**Your instructions:**
Each line from the first line of the entries through the line holding "Click blank space" is to be restated word for word; nothing else, and no picture, belongs in the answer.

**Provided information:**
Content starts

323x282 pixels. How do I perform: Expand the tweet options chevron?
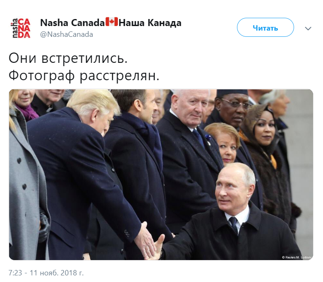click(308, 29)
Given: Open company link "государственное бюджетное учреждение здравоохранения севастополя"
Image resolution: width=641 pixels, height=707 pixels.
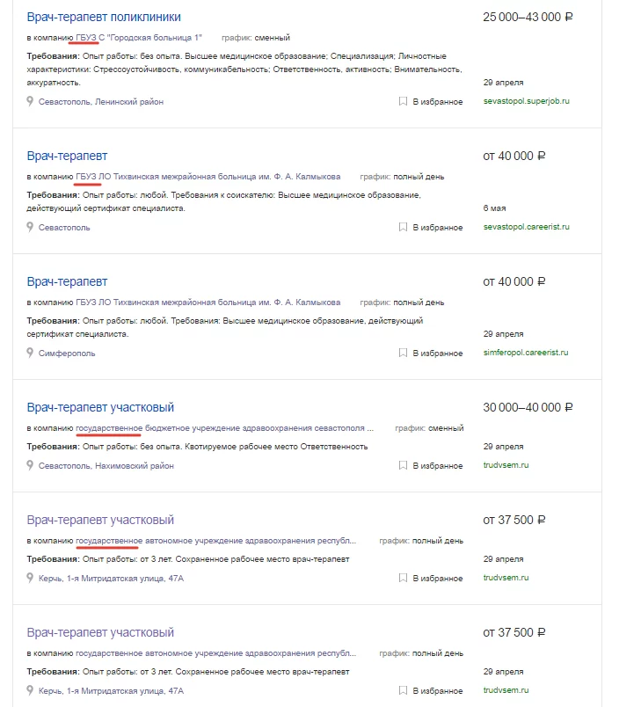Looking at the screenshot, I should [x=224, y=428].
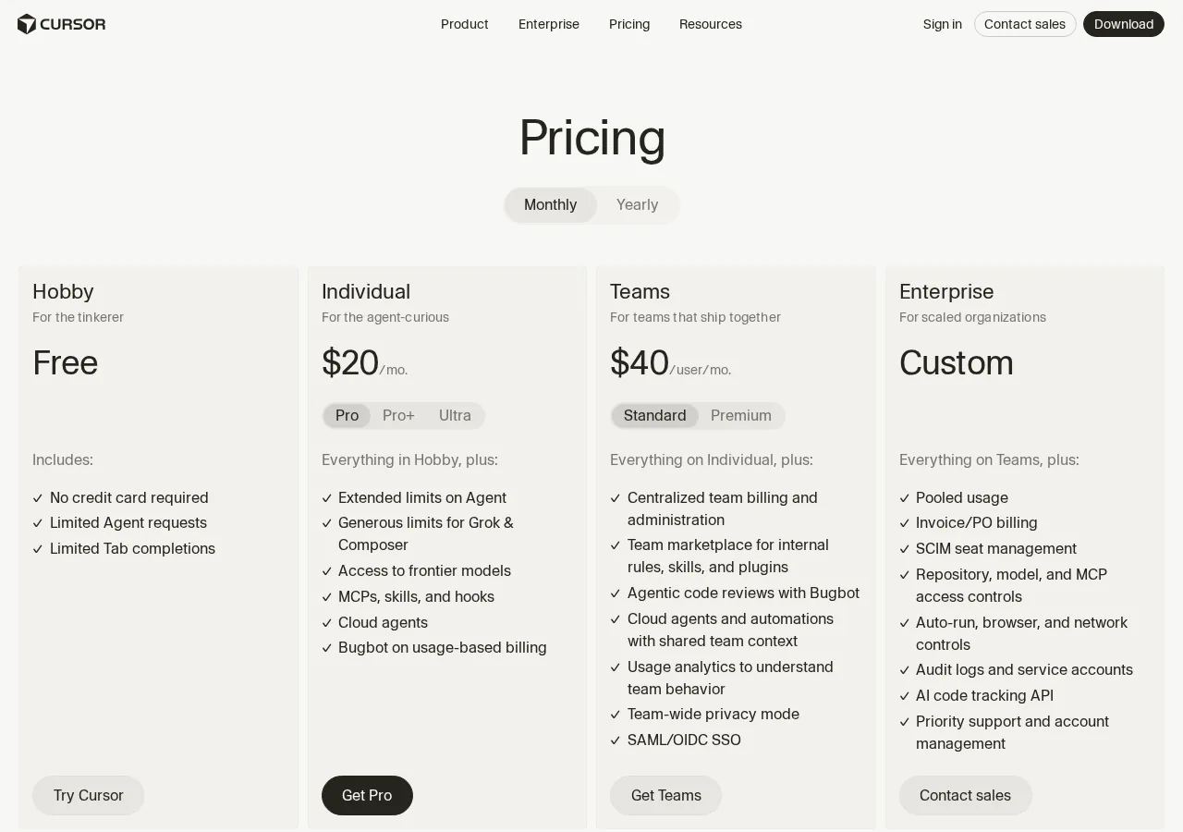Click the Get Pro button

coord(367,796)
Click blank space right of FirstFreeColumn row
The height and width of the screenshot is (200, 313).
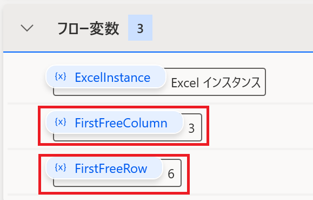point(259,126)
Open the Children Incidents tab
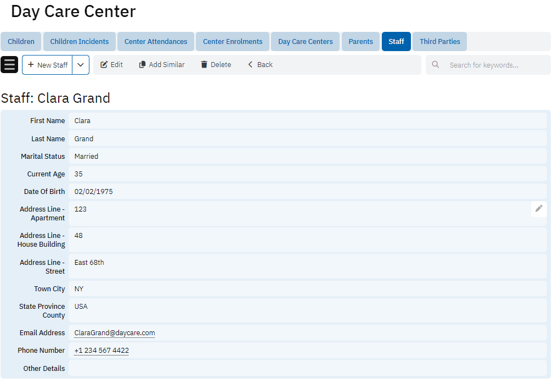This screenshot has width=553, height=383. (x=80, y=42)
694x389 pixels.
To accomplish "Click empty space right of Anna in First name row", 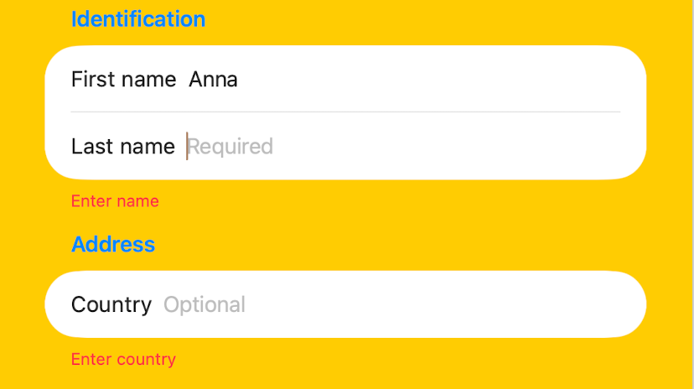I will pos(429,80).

Content ends

**Task output:**
323x282 pixels. How do I perform: Expand the tweet options chevron?
click(308, 29)
Given: Open company link "государственное бюджетное учреждение здравоохранения севастополя"
Image resolution: width=641 pixels, height=707 pixels.
Looking at the screenshot, I should [x=224, y=428].
Click the Get Pro button

coord(367,796)
Click blank space right of FirstFreeColumn row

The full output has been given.